Work to do>
Reproduce every one of the lines below word for word, keeping their order.

Record set>
= = =

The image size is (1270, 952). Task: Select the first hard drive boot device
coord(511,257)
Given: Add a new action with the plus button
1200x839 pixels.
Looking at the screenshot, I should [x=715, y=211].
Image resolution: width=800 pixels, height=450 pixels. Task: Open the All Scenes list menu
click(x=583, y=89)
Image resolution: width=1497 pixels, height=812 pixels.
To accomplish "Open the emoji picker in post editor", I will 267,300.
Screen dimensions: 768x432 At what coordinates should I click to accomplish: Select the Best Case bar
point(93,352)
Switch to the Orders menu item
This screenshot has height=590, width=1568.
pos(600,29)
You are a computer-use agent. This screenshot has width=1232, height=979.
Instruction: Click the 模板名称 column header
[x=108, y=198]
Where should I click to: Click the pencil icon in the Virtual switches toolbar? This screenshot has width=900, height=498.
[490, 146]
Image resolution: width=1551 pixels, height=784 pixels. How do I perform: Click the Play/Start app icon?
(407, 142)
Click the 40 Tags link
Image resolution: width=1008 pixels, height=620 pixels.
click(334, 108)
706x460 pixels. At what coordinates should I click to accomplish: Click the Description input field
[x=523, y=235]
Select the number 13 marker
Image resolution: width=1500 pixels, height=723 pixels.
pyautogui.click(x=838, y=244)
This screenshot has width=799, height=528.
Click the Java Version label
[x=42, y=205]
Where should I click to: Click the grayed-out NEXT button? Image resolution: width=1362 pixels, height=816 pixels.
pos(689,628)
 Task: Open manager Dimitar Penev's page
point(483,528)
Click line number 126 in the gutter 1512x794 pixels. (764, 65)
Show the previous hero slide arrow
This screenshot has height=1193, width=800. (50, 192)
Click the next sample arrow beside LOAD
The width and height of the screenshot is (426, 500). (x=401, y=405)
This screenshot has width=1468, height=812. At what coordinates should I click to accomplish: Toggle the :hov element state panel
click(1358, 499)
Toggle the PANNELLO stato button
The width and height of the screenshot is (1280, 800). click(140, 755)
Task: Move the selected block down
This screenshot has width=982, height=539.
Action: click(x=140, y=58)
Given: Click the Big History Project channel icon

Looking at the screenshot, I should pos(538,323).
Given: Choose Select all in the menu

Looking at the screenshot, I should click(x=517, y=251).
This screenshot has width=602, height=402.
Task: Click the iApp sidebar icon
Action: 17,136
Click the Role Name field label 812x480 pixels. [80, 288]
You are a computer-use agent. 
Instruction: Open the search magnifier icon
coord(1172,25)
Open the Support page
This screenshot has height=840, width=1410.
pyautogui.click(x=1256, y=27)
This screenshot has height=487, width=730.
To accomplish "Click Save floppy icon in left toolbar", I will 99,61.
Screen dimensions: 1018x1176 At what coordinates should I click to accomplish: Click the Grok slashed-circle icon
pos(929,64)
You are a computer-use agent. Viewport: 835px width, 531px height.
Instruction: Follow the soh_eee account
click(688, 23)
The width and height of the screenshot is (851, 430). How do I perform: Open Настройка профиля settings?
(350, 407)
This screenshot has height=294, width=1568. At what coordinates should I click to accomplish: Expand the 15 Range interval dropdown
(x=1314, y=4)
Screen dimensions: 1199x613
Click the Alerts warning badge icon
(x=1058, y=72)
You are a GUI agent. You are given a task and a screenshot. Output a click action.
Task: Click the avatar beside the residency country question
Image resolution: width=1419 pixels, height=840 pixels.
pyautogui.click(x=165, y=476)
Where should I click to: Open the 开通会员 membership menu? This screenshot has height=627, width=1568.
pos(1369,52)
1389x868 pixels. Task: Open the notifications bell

= = =

Correct response>
The image size is (1270, 952). Task: Select the first hard drive boot device
coord(511,257)
Given: Add a new action with the plus button
1200x839 pixels.
Looking at the screenshot, I should [x=715, y=211].
Image resolution: width=800 pixels, height=450 pixels. Task: Open the All Scenes list menu
click(x=583, y=89)
Image resolution: width=1497 pixels, height=812 pixels.
To accomplish "Open the emoji picker in post editor", I will 267,300.
Screen dimensions: 768x432 At what coordinates should I click to accomplish: Select the Best Case bar
point(93,352)
Switch to the Orders menu item
This screenshot has height=590, width=1568.
pos(600,29)
You are a computer-use agent. This screenshot has width=1232, height=979.
Instruction: Click the 模板名称 column header
[x=108, y=198]
Where should I click to: Click the pencil icon in the Virtual switches toolbar? This screenshot has width=900, height=498.
[490, 146]
Image resolution: width=1551 pixels, height=784 pixels. How do I perform: Click the Play/Start app icon?
(407, 142)
Click the 40 Tags link
Image resolution: width=1008 pixels, height=620 pixels.
click(334, 108)
706x460 pixels. At what coordinates should I click to accomplish: Click the Description input field
[x=523, y=235]
Select the number 13 marker
Image resolution: width=1500 pixels, height=723 pixels.
pyautogui.click(x=838, y=244)
This screenshot has width=799, height=528.
Click the Java Version label
[x=42, y=205]
Where should I click to: Click the grayed-out NEXT button? Image resolution: width=1362 pixels, height=816 pixels.
pos(689,628)
 Task: Open manager Dimitar Penev's page
point(483,528)
Click line number 126 in the gutter 1512x794 pixels. (764, 65)
Show the previous hero slide arrow
This screenshot has height=1193, width=800. (50, 192)
Click the next sample arrow beside LOAD
The width and height of the screenshot is (426, 500). (x=401, y=405)
This screenshot has width=1468, height=812. At what coordinates should I click to accomplish: Toggle the :hov element state panel
click(1358, 499)
Toggle the PANNELLO stato button
The width and height of the screenshot is (1280, 800). click(140, 755)
Task: Move the selected block down
This screenshot has width=982, height=539.
Action: click(x=140, y=58)
Given: Click the Big History Project channel icon

Looking at the screenshot, I should pos(538,323).
Given: Choose Select all in the menu

Looking at the screenshot, I should click(x=517, y=251).
This screenshot has width=602, height=402.
Task: Click the iApp sidebar icon
Action: 17,136
Click the Role Name field label 812x480 pixels. [80, 288]
You are a computer-use agent. 
Instruction: Open the search magnifier icon
coord(1172,25)
Open the Support page
This screenshot has height=840, width=1410.
pyautogui.click(x=1256, y=27)
This screenshot has height=487, width=730.
To accomplish "Click Save floppy icon in left toolbar", I will 99,61.
Screen dimensions: 1018x1176 At what coordinates should I click to accomplish: Click the Grok slashed-circle icon
pos(929,64)
You are a computer-use agent. Viewport: 835px width, 531px height.
Instruction: Follow the soh_eee account
click(688, 23)
The width and height of the screenshot is (851, 430). How do I perform: Open Настройка профиля settings?
(350, 407)
This screenshot has height=294, width=1568. At what coordinates should I click to accomplish: Expand the 15 Range interval dropdown
(x=1314, y=4)
Screen dimensions: 1199x613
Click the Alerts warning badge icon
(x=1058, y=72)
You are a GUI agent. You are given a task and a screenshot. Output a click action.
Task: Click the avatar beside the residency country question
Image resolution: width=1419 pixels, height=840 pixels.
pyautogui.click(x=165, y=476)
Where should I click to: Open the 开通会员 membership menu? This screenshot has height=627, width=1568.
pos(1369,52)
1389x868 pixels. Task: Open the notifications bell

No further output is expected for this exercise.